Une population livrée à elle-même
Alors que les autorités promettaient le recouvrement de la souveraineté et le retour à la paix, la réalité demeure particulièrement préoccupante pour les habitants de la région de Mopti. Les populations civiles se retrouvent prises au piège entre plusieurs menaces : les attaques des groupes armés islamistes, les opérations des forces gouvernementales et les violences attribuées aux forces alliées.
Il est à noter que les exactions ne sont pas imputées à un seul camp ; les groupes islamistes armés ont eux aussi commis de graves violations contre les civils. Cependant, le fait que les forces chargées de combattre ces groupes soient elles-mêmes accusées d’exactions constitue un problème majeur : celui qui est censé protéger la population doit précisément être soumis à des exigences particulièrement strictes en matière de protection des civils.

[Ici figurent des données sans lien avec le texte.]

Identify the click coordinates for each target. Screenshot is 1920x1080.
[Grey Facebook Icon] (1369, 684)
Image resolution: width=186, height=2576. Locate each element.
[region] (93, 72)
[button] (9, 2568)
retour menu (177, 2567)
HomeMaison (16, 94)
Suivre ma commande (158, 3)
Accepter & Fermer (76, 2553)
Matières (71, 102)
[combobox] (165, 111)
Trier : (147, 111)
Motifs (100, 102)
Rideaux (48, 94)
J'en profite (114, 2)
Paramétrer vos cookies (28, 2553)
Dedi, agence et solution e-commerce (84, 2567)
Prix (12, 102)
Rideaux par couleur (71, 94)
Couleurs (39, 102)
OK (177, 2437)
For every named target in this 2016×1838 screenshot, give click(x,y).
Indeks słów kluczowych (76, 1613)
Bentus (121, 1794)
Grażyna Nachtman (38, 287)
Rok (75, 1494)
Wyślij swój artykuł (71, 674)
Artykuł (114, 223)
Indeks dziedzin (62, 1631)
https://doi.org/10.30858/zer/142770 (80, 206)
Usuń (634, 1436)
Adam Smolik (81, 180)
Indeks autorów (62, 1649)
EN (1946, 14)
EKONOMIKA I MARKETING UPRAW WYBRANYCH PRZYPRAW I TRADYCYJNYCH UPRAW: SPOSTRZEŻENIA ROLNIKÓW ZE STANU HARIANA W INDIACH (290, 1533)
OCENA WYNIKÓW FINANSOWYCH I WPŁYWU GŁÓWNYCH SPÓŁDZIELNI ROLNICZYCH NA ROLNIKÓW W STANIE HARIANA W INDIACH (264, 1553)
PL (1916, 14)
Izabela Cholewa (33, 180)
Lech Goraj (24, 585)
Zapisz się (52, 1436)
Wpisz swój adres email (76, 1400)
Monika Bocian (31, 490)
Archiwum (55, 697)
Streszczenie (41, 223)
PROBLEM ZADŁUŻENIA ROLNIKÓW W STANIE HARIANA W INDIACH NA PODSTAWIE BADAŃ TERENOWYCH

La situation de Mopti illustre ainsi une profonde contradiction. La lutte contre le terrorisme, légitime et nécessaire, perd une partie de son sens lorsque les moyens employés génèrent de nouvelles victimes civiles, minent la confiance des communautés et ne sont pas accompagnés d’un mécanisme crédible de reddition de comptes.
L’impunité, une menace secondaire
L’un des problèmes les plus alarmants demeure la question de la justice. De nombreux abus commis par les forces maliennes, leurs alliés russes et divers groupes armés ont été documentés, mais l’accès à la justice pour les victimes reste très limité. L’absence de poursuites adéquates contre les responsables de violations graves est également dénoncée.
Cette absence de reddition de comptes peut engendrer un sentiment dangereux d’impunité. Lorsque les victimes ne peuvent obtenir ni enquête indépendante, ni réparation, ni sanction des responsables, les populations risquent de perdre progressivement confiance dans les institutions chargées de garantir leur sécurité.
La souveraineté ne devrait donc pas être synonyme d’absence de contrôle. Au contraire, elle devrait renforcer la responsabilité de l’État envers ses propres citoyens. Le choix de partenaires militaires étrangers ne peut exonérer les autorités nationales de leur devoir de protéger les populations et d’enquêter sur les violations commises sur leur territoire.
Une stratégie à réévaluer de toute urgence
L’affaire de Kyrnia devrait inciter les autorités maliennes à réexaminer les méthodes employées dans les opérations de contre-insurrection. La lutte contre le JNIM et les autres groupes armés ne peut reposer uniquement sur la puissance de feu.
Elle exige également un renseignement fiable, une identification rigoureuse des cibles, des précautions renforcées autour des zones habitées, la protection des communautés et, surtout, des enquêtes indépendantes lorsque des civils sont tués.
Car derrière les statistiques militaires se cachent des familles. À Kyrnia, huit personnes ont perdu la vie, dont trois enfants. Pour leurs proches, il ne s’agit ni d’une opération réussie ni d’une simple erreur de ciblage : ce sont des vies humaines qui ont été détruites.
La véritable question qui se pose désormais au Mali est donc moins celle du nombre d’opérations réalisées que celle de leur capacité à ramener durablement la sécurité sans sacrifier les populations qu’elles prétendent protéger.